Smoldering outrage a week after the mistrial of police officer Doug Snelgrove has advocates demanding change in Newfoundland and Labrador courtrooms.
Last Friday, after the second attempt at a trial ended without a verdict for Snelgrove — who's accused of sexually assaulting an intoxicated woman while he was on duty in 2014 — protesters and women's rights activists began calling for a kinder justice system, one that factors the distress of complainants enduring trials into its decisions.
Those requests are currently being heard in Ottawa.
"In the wake of the #MeToo movement that we've seen over the past three or four years, people are really understanding the need to make the justice system more hospitable and open and welcoming and transparent for people who are survivors of sexual assault," said Arif Virani, MP for the Toronto riding of Parkdale.
Virani is one of the main advocates for legislation tabled in the House of Commons last week. Bill C-3, an Act to amend the Judge's Act, would explicitly require any judicial applicant to take specific training in sexual assault and consent.
Both of Snelgrove's trials so far have been thrown out due to errors made on the bench. Snelgrove was found not guilty in the first trial, but that result was dismissed on appeal because the trial judge had not instructed jurors to consider that Snelgrove may have induced consent through his position of authority as a constable.
In the latest trial, the judge should have dismissed the additional jurors through a lottery system. Instead, he dismissed the last two jurors to be sworn in.
As a result of those errors, advocates have questioned how much importance those in the legal system place on complainants and their wellbeing during a trial.

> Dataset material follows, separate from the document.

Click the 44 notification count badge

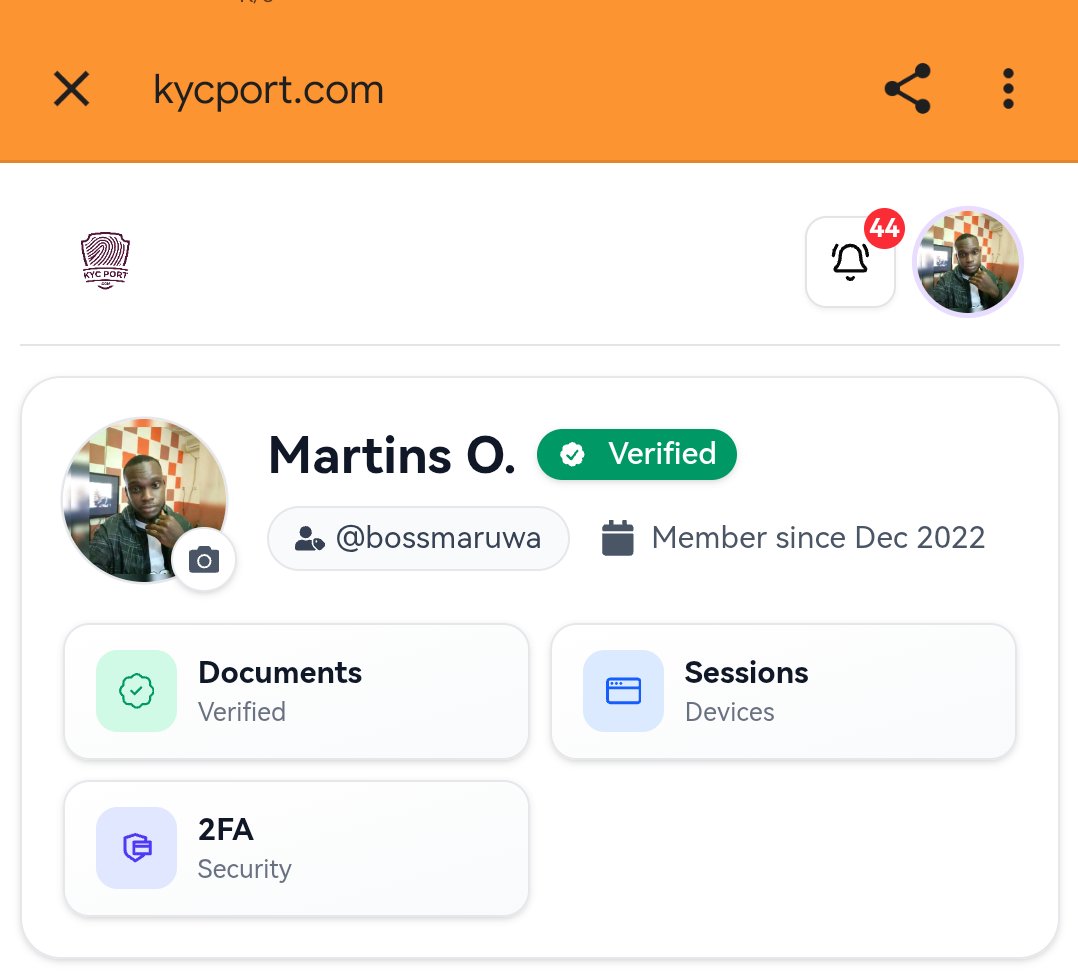[x=884, y=228]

"The courtroom environment is not a hospitable environment, regardless of the type of case," Virani said in a phone interview.
"It is adversarial. It can be sometimes quite aggressive."
Those traits are required for the exercise of truth-seeking, he said. But as a consequence, they may re-traumatize survivors and deter some from wanting to engage in court procedures.
"That doesn't necessarily make it an inviting place for people that come forward with complaints of any kind. If you throw sexual assault into the mix, something that is very indecent, very tragic, [and] already by definition victimizes the person ... it makes for, oftentimes, a very unpleasant experience."
Defense counsel Randy Piercey, in his closing argument for Snelgrove's re-trial, suggested the complainant had retained a civil litigation lawyer to go after the accused for financial gain, and tried to diminish her credibility by appealing to the jurors' "common sense," claiming people do not attain her testified level of drunkenness from five coolers.
Providing training for judges
While Bill C-3 emphasizes the rights of survivors, some of its contents already exist in Canada.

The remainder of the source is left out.